■ What you should do ■
Some of the lines below need repeating. Reproduce exactly those between the lines holding "LifeKeeper for Linux LIVE — 9.8.1 (557, 18)" and "LKCLI (コマンドラインインターフェース) (824, 860)", inclusive.

■ Material for this exercise ■

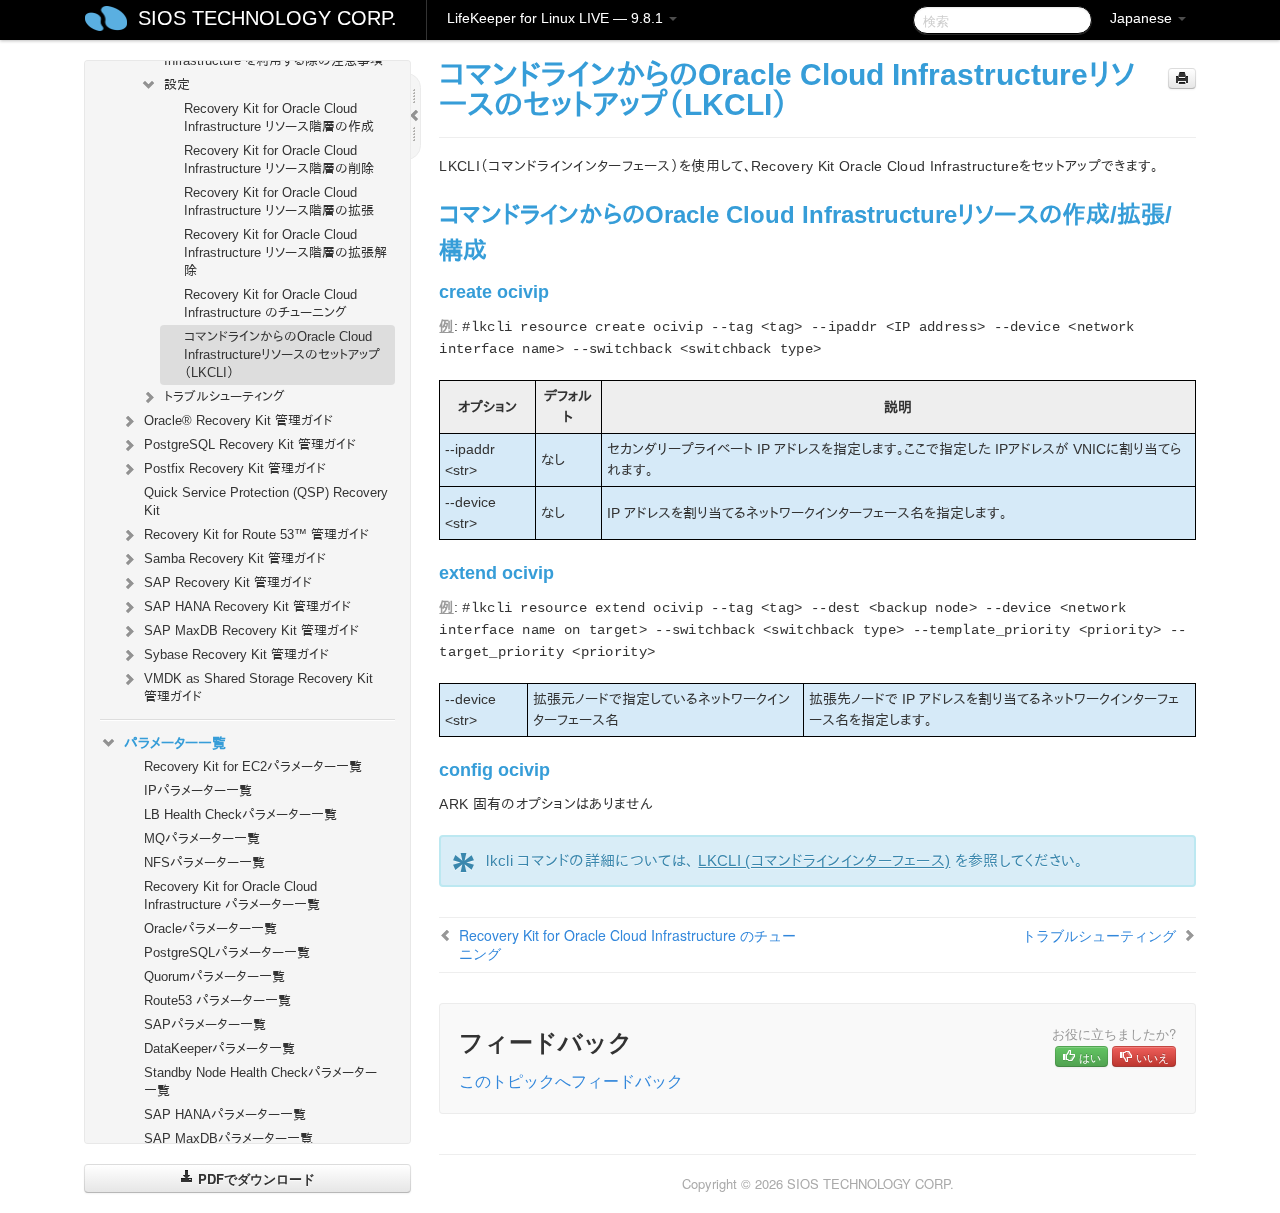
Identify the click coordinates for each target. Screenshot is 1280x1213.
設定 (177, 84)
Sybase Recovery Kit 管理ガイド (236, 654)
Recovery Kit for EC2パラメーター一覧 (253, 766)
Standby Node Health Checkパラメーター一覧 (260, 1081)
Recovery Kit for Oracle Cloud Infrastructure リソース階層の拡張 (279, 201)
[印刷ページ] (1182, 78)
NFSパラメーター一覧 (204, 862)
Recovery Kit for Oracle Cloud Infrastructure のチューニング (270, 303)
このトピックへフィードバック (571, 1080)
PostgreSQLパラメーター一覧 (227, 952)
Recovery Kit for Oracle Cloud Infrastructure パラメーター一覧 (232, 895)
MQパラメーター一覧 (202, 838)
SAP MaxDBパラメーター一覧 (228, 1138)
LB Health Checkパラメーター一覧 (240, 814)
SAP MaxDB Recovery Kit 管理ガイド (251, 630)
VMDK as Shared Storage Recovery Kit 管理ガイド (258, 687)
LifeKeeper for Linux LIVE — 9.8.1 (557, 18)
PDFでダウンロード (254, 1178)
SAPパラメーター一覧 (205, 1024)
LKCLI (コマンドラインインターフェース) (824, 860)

--

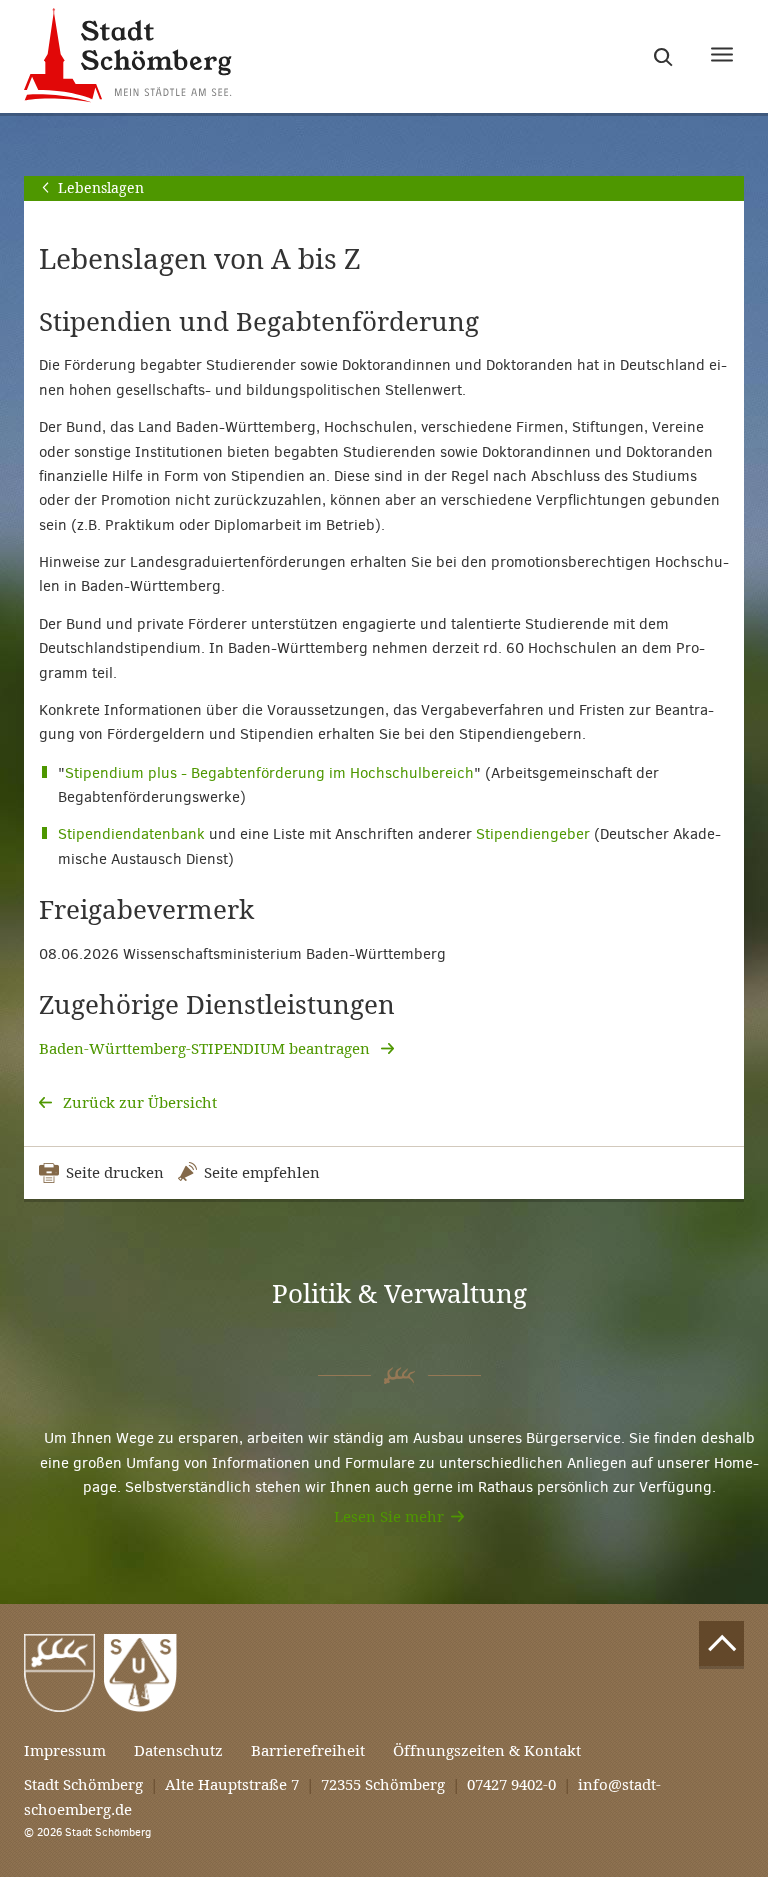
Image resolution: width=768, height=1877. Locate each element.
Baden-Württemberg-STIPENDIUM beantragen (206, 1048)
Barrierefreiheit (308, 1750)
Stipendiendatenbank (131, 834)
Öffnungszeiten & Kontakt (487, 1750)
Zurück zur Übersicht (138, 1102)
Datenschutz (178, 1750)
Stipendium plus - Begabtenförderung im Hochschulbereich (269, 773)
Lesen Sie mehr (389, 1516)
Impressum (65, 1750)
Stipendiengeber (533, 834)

■ Answer to this task ■
LifeKeeper for Linux LIVE — 9.8.1 (557, 18)
PDFでダウンロード (254, 1178)
SAPパラメーター一覧 (205, 1024)
LKCLI (コマンドラインインターフェース) (824, 860)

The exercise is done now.